5. ESTOPPEL — Defendant — Took Possession — Without Complying — Applicable Statutes — Foreign Lien Holder — Not Estopped. Since defendant took possession of the automobile without fully complying with the applicable statutes it cannot be considered a purchaser in good faith and the holder of a foreign lien who is an innocent party and who made timely efforts to locate the automobile will not be estopped from enforcing its lien against defendant.

6. DAMAGES — Conversion — Measure — Value of Property — Plus Interest — Sale Price — By Converter — Fair Market Value. The proper measure of damages in a conversion action is the value of the property taken plus interest from the date of conversion and the amount the automobile was sold for by the converter on the open market would represent its fair market value.

Error to the District Court of the City and County of Denver, Honorable Saul Pinchick, Judge.

Henry, Cockrell, Quinn Creighton, Victor Quinn and Peter J. Wiebe, Jr., for plaintiff in error.

Robert D. Charlton, for defendant in error.
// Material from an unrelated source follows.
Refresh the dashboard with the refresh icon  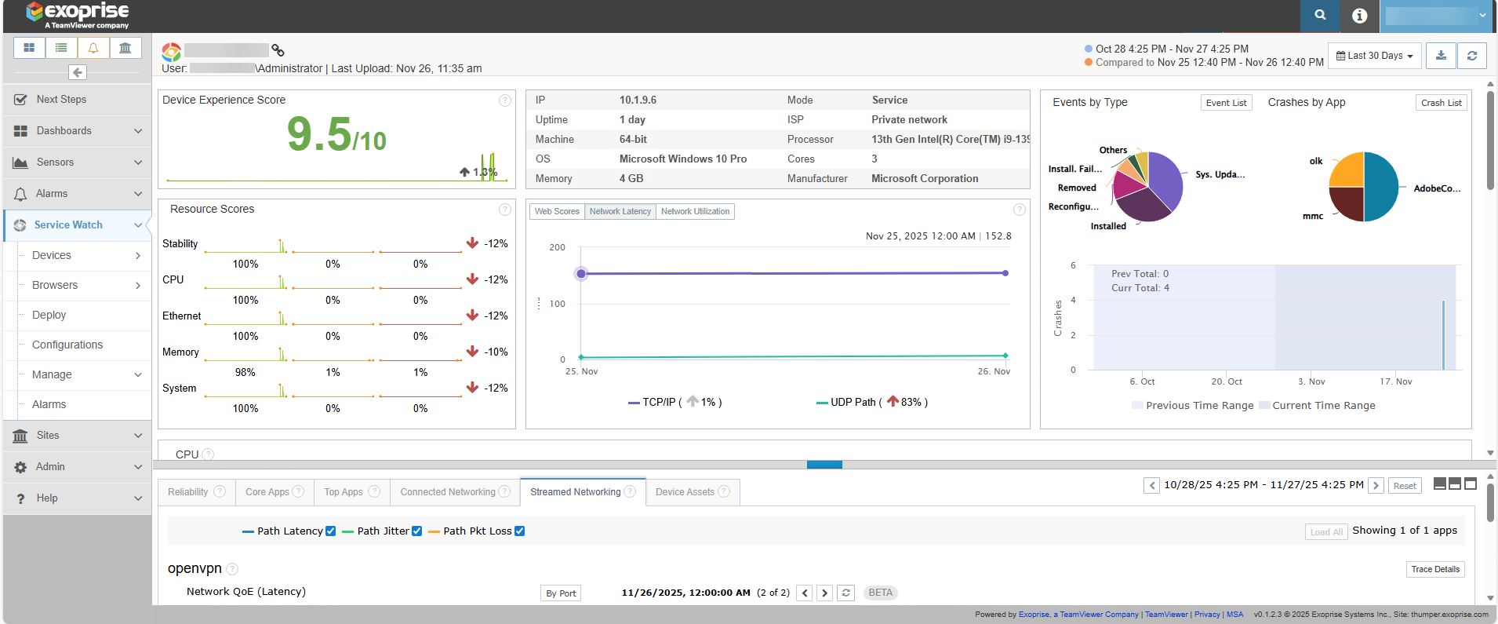[x=1471, y=56]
This case was originally filed in the Supreme Court of the State of Colorado and subsequently transferred to the Court of Appeals under authority vested in the Supreme Court.

The parties are before this court in reverse order from their appearance at trial, but for the sake of convenience shall be referred to as they appeared at trial or by name.
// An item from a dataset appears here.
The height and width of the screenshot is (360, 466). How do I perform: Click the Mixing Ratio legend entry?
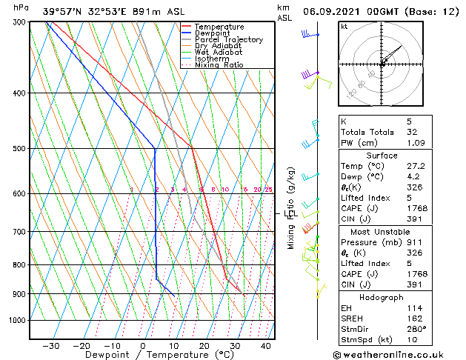click(x=223, y=65)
In May 1966, one Vincent Taibi (not a party to this suit) purchased an automobile in New York for a total time sales price of $3,644.42, of which there was a deferred balance of $2,805.48 to be paid off in 36 monthly installments of $77.93 each. The same day Taibi executed a retail installment contract, which was subsequently assigned to plaintiff, GMAC. Three days later, a financing statement was filed in the office of the County Clerk, Suffolk County, New York, as is required by New York law in order to perfect a security interest in a motor vehicle.

After having made six payments to GMAC, Taibi brought the automobile to Denver in November, 1966. Two weeks later the automobile was sold to Doenges-Glass in return for $1,050 in cash and another automobile valued at $700. In making the sale, Taibi assigned to defendant the certificate of registration (which bore no notation of any outstanding lien), and executed a bill of sale warranting that no liens were outstanding on the vehicle. A few days later the vehicle was sold to a third party for $2,050 in cash.
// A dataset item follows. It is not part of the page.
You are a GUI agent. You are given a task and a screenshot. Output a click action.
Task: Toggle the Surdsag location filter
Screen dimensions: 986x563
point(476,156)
After Taibi became in default, GMAC traced the automobile to Doenges-Glass and demanded payment of the outstanding balance due on the automobile, which was $2,337.90. After Doenges-Glass refused, plaintiff sued for conversion. The trial court found no material issues of fact to be in dispute, and accordingly, entered a summary judgment of $2,050 in plaintiff's favor.

The appeal brought by defendant presents two basic questions for review. First, was the lien held by GMAC enforceable against Doenges-Glass? Second, if the first question is answered in the affirmative, did the trial court err in its assessment of damages?

Turning to the first question, we find that the trial court was correct in enforcing the lien held by GMAC against Doenges-Glass.

In Mosko v. Matthews, 87 Colo. 55, 284 P. 1021, the court held that the rule of comity requires that a foreign lien on a motor vehicle is enforceable in the State of Colorado provided it is valid in the state where it is executed. Defendant argues, however, that C.R.S. 1963, 13-6-32 enacted subsequent to Mosko is now controlling and provides a defense against foreign liens. C.R.S. 1963, 13-6-32 provides in part:

". . . No mortgage, as defined in section 13-6-2, on a motor vehicle, filed for record in any state other than the State of Colorado shall be valid and enforceable against the rights of subsequent purchasers for value, . . . ." (Emphasis supplied.)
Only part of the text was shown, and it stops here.